*** DATA ***

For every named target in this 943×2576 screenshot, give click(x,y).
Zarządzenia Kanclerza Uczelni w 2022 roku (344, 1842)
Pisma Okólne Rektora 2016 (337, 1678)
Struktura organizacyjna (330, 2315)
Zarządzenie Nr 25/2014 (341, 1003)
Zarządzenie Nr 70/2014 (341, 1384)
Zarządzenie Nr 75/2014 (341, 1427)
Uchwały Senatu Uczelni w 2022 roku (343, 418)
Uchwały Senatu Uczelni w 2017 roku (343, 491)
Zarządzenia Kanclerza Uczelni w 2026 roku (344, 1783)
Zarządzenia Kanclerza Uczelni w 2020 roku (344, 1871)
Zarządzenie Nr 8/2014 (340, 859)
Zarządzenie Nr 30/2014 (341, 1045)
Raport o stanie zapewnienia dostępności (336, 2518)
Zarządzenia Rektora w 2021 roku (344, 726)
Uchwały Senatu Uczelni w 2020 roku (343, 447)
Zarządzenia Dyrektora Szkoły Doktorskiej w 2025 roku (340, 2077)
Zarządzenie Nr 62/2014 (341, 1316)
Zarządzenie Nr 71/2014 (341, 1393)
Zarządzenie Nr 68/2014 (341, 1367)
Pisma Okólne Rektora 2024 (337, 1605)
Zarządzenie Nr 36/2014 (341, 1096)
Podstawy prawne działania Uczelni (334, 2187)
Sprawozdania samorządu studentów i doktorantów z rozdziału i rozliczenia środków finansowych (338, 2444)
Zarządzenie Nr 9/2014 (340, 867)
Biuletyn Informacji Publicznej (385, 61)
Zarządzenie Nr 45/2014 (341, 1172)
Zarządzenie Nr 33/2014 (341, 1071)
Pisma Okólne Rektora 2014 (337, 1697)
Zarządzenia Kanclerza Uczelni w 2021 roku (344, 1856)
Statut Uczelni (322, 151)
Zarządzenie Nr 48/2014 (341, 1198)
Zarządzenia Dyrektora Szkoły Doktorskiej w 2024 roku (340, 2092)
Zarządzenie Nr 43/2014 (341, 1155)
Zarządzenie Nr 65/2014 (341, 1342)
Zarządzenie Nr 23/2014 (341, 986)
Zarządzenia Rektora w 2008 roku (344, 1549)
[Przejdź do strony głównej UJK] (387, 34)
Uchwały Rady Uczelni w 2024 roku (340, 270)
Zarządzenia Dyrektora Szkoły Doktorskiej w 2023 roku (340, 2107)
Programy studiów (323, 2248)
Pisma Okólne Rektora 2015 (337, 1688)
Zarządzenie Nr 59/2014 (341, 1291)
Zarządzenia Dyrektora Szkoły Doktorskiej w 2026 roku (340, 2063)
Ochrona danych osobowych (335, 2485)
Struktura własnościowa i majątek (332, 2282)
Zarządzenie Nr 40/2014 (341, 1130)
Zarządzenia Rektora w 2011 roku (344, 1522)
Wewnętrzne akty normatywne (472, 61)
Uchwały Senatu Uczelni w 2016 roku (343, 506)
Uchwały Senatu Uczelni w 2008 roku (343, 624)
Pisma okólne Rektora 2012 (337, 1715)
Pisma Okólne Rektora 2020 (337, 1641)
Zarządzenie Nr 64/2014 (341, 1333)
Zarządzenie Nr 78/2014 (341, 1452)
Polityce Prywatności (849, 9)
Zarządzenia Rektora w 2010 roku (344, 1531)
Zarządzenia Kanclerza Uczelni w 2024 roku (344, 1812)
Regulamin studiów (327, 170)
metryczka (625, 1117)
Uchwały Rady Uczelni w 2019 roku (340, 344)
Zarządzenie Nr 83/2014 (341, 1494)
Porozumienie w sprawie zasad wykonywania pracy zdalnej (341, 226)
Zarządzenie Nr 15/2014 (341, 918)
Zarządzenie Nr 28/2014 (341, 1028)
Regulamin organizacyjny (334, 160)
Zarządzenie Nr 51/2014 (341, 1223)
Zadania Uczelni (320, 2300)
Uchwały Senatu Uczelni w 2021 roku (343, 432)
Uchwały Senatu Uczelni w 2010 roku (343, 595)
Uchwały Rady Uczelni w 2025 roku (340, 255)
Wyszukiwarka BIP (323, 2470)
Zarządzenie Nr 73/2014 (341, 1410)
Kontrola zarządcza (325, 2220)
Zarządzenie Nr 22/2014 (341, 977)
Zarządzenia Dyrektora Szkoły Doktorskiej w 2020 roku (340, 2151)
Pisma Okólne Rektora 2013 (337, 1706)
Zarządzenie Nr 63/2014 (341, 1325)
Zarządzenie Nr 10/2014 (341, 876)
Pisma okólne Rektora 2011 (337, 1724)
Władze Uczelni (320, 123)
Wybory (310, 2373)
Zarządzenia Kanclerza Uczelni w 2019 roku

*** End of DATA ***

▸ **HOW TO COMPLETE THIS TASK**
The expected output is every line of the records in which the string "Kanclerza" appears.

▸ **THE ANSWER**
Zarządzenia Kanclerza Uczelni w 2022 roku (344, 1842)
Zarządzenia Kanclerza Uczelni w 2026 roku (344, 1783)
Zarządzenia Kanclerza Uczelni w 2020 roku (344, 1871)
Zarządzenia Kanclerza Uczelni w 2021 roku (344, 1856)
Zarządzenia Kanclerza Uczelni w 2024 roku (344, 1812)
Zarządzenia Kanclerza Uczelni w 2019 roku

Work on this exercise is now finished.